Lycées professionnels: ne pas oublier les aspirations des élèves edit
Une vaste réforme du lycée professionnel est en cours. C’est un chantier important car le fonctionnement actuel des filières professionnelles de l’enseignement secondaire est loin d’être aussi performant qu’il devrait l’être. Les taux de sorties de l’Education nationale des élèves inscrits dans ces filières, avant l’année terminale restent importants (17% en CAP, 10% dans les filières bac pro[1]) et surtout la satisfaction à l’égard de l’orientation de ceux qui les suivent est faible. 35% des jeunes de 18 à 24 ans ayant suivi une filière professionnelle trouvent leur orientation « mauvaise » (contre 24% de ceux qui ont suivi une filière générale)[2]. Rappelons que 627 000 jeunes sont inscrits en filière professionnelle au lycée (2021), dont 106 000 en CAP et 512 000 en bac pro. Le taux de réussite en CAP n’est que de 84%, 87% en bac pro, contre 97,5% en bac général.

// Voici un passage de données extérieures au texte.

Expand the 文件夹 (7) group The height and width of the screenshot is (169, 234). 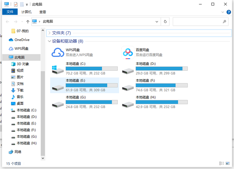tap(49, 33)
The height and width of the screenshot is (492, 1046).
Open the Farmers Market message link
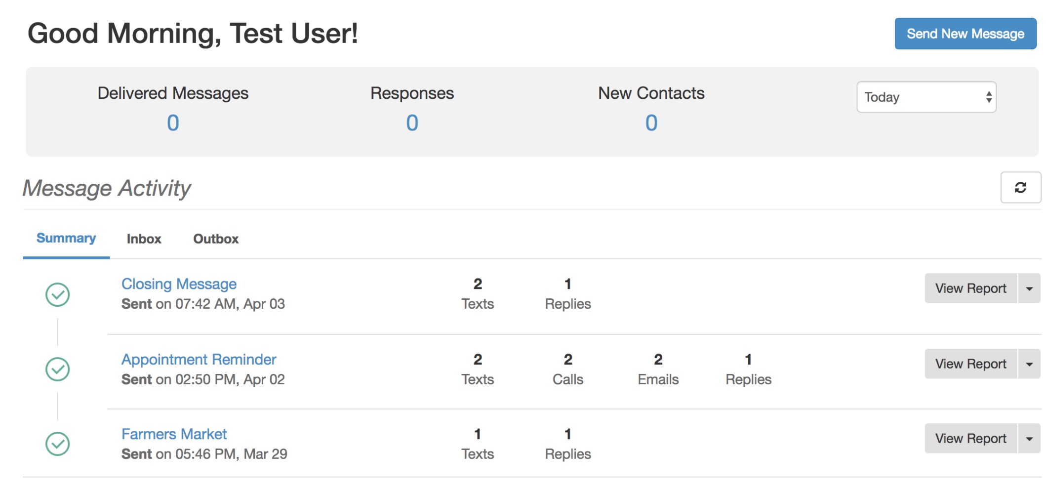tap(174, 434)
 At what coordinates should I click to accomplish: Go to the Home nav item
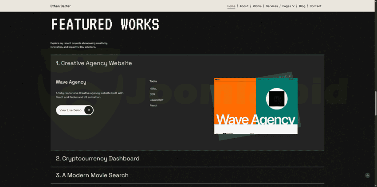click(231, 6)
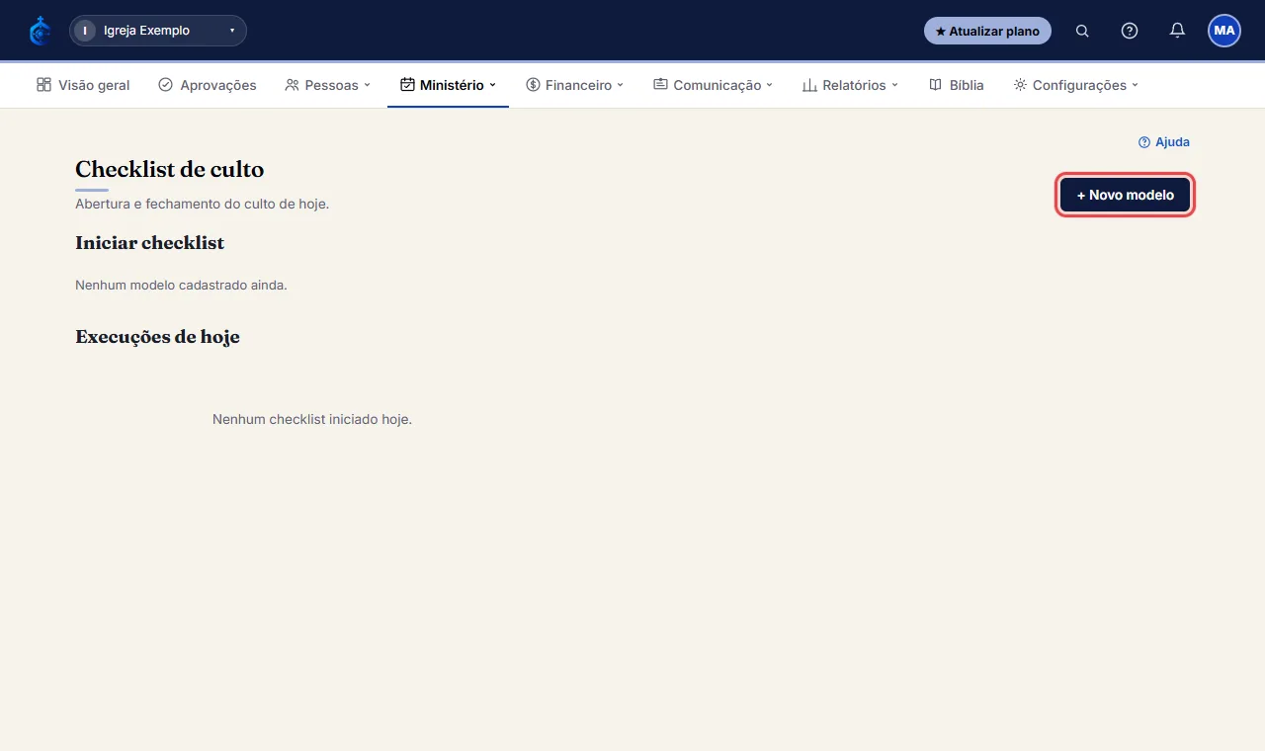Click the Visão geral dashboard icon
The width and height of the screenshot is (1265, 751).
point(43,85)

La réforme envisagée par le gouvernement consiste essentiellement à améliorer l’efficacité du système du point de vue de l’adéquation entre les formations dispensées et les besoins d’emploi. Il faut « réarrimer » les lycées professionnels avec le monde du travail, indique le chef de l’Etat aux recteurs avant la rentrée. Les mesures envisagées consistent à augmenter la durée des stages, à revoir la carte des formations sur le plan régional (en fermant des formations sans débouchés et en en ouvrant d’autres mieux adaptées aux besoins d’emploi), à recruter des enseignants issus du monde professionnel, à éventuellement faire entrer les entreprises dans les conseils d’administration des lycées. Ces orientations, on s’en doute, ne plaisent aux syndicats d’enseignants qui ont toujours été méfiants à l’égard de politiques qui viseraient à rapprocher l’Education nationale du monde des entreprises.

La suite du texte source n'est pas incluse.